Kinshasa, 16 mars 2026- Le Réseau des femmes des entreprises du Congo (RFEC) a organisé, vendredi 13 mars à Kinshasa, une activité de sensibilisation visant à encourager les femmes et les filles à mieux connaître leurs droits et à renforcer leur autonomisation.
La rencontre s’est tenue dans la salle internationale du ministère des Affaires étrangères de la République démocratique du Congo. Elle a réuni plusieurs femmes issues notamment des institutions publiques, dont certaines ont été transformées en régies financières, ainsi que des actrices du secteur entrepreneurial.
Cette activité s’inscrivait dans le cadre de la célébration de la Journée internationale des droits des femmes. L’édition de cette année est placée sous le thème international “Droits, justice et action pour les femmes et les filles”, tandis qu’au niveau national, la réflexion s’articule autour du thème “Droits garantis et autonomisation durable pour toutes les femmes et les filles”.

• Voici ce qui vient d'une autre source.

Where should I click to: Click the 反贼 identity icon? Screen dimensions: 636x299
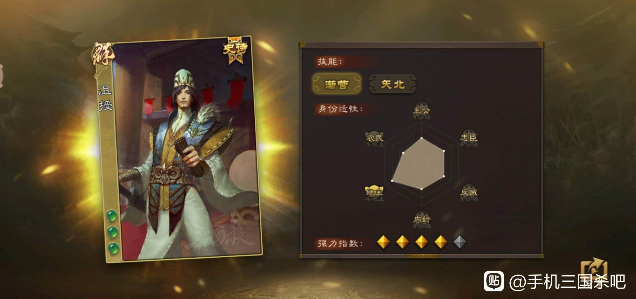tap(469, 193)
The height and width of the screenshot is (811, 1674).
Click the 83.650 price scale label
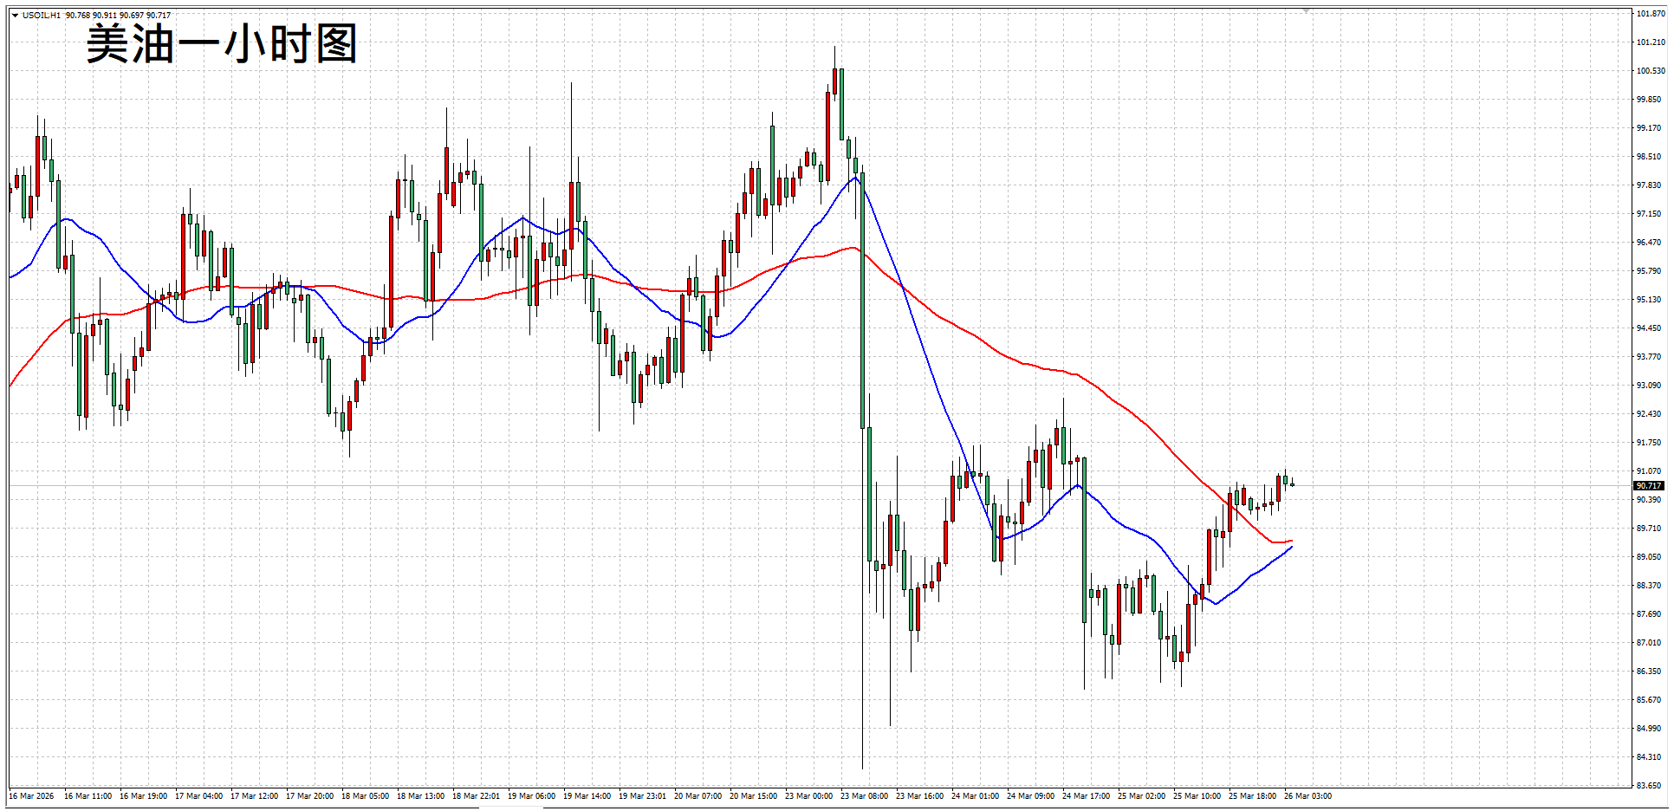(1649, 786)

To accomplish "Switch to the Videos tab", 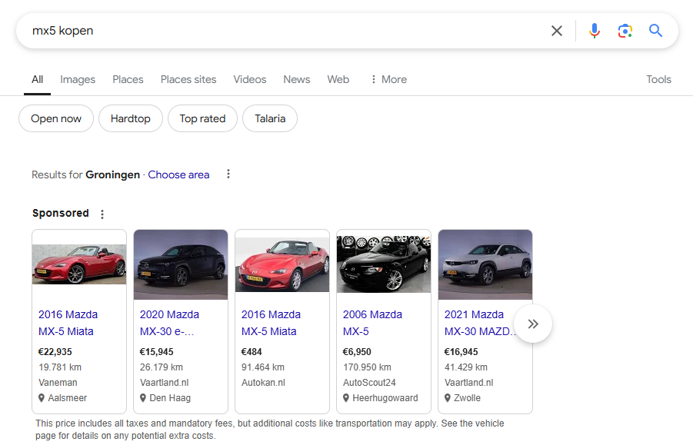I will (250, 79).
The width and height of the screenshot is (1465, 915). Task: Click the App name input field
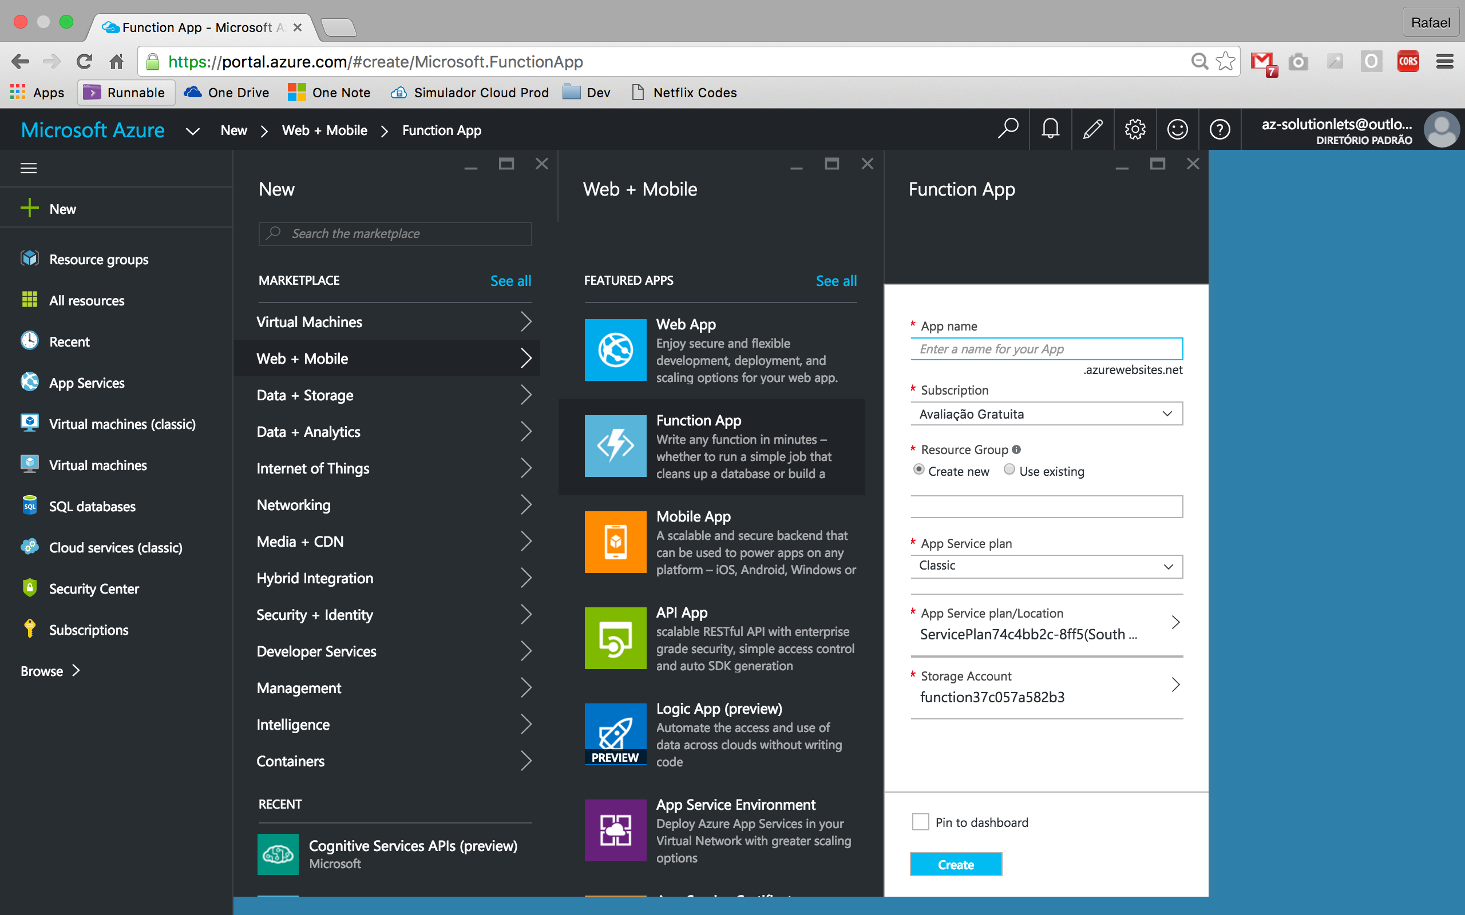(x=1046, y=349)
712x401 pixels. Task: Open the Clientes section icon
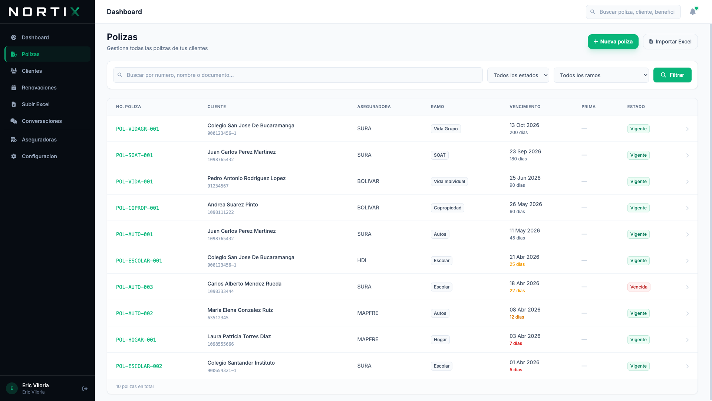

Intervenant lors de ces échanges, Maimuna Ntumba, experte au ministère du Genre, Famille et Enfant, a souligné que la connaissance des droits constitue une étape essentielle pour permettre aux femmes de mieux défendre leurs intérêts et de participer pleinement à la vie publique.
Selon elle, la promotion de la justice et de l’égalité passe d’abord par une meilleure compréhension du cadre juridique et des dispositifs mis en place par les pouvoirs publics pour protéger les femmes.
“On ne peut pas aborder la question de la justice et des droits sans faire d’abord l’état des lieux de notre niveau de connaissance de ces droits. Il est important de savoir ce que le gouvernement met en place pour promouvoir et protéger les droits des femmes”, a-t-elle expliqué, invitant les participantes à s’approprier pleinement le thème retenu pour cette année.
La coordonnatrice du RFEC, Berthe Akashi, est revenue pour sa part sur plusieurs défis qui freinent encore l’épanouissement professionnel des femmes. Elle a notamment évoqué la persistance des inégalités dans l’accès aux postes de responsabilité, la présence encore limitée des femmes dans certains espaces décisionnels, ainsi que les obstacles liés à l’accès aux financements pour les projets portés par des entrepreneures.
Les participantes ont également échangé sur les moyens de renforcer la place des femmes dans les instances de décision, aussi bien dans les institutions publiques que dans les structures privées. À cette occasion, les intervenantes ont encouragé les femmes à développer leurs compétences, à oser davantage s’engager dans les fonctions de leadership et à poursuivre leurs ambitions professionnelles.
Les discussions ont par ailleurs mis en avant les initiatives du ministère du Genre visant à promouvoir l’égalité et la parité. Parmi ces mécanismes figure le Conseil national genre et parité, considéré comme un instrument important pour favoriser une participation plus active des femmes dans la gouvernance publique.
Au-delà des échanges, cette activité a également permis de rappeler le rôle déterminant des femmes dans le développement économique et social du pays. Les intervenantes ont souligné que l’autonomisation économique, notamment à travers l’entrepreneuriat et la gestion d’entreprises, constitue un levier essentiel pour renforcer les droits des femmes et promouvoir un développement inclusif en République démocratique du Congo.